*Directions*
Write out every record below exactly as it appears.
------ Extracted data ------
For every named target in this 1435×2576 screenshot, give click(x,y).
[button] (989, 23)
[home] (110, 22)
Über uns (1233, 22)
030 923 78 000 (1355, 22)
------
*Your response*
For every named target in this 1435×2576 screenshot, give click(x,y).
[button] (989, 23)
[home] (110, 22)
Über uns (1233, 22)
030 923 78 000 (1355, 22)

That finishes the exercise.